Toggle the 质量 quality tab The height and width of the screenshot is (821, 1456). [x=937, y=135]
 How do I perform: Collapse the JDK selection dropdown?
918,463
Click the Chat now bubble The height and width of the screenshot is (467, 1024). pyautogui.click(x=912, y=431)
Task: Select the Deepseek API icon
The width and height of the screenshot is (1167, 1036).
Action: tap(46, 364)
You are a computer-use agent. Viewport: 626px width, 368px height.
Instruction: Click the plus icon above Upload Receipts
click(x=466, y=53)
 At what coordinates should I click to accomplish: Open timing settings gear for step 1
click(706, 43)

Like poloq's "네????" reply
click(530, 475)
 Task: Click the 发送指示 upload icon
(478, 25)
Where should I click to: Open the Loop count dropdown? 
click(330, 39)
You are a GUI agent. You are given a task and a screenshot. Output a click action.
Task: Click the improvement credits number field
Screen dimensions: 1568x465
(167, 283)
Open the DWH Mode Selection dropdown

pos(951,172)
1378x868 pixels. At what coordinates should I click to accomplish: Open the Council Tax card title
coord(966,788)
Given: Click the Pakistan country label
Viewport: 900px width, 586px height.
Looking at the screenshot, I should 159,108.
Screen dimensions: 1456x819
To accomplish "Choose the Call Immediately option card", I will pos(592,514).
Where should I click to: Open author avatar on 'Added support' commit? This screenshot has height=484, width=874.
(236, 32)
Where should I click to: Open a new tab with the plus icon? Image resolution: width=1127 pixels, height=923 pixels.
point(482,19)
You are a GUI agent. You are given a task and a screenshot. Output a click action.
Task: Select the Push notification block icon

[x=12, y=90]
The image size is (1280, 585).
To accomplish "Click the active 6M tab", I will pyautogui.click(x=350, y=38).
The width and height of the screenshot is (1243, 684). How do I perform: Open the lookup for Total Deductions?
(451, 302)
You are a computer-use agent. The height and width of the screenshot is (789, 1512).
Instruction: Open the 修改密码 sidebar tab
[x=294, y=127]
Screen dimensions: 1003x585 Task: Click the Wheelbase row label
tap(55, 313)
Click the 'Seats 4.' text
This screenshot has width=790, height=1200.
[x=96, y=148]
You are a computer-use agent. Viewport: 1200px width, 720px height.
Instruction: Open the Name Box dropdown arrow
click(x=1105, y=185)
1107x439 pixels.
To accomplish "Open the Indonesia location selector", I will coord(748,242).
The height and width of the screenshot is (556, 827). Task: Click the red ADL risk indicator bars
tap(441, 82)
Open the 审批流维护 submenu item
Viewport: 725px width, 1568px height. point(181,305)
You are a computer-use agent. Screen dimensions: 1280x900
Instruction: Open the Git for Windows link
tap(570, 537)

• _Activity_
Note which lines carry the word "pyautogui" in the material, then copy each of them.

• _Solution for this problem_
Click the Chat now bubble The height and width of the screenshot is (467, 1024). pyautogui.click(x=912, y=431)
To accomplish "Click the active 6M tab", I will pyautogui.click(x=350, y=38).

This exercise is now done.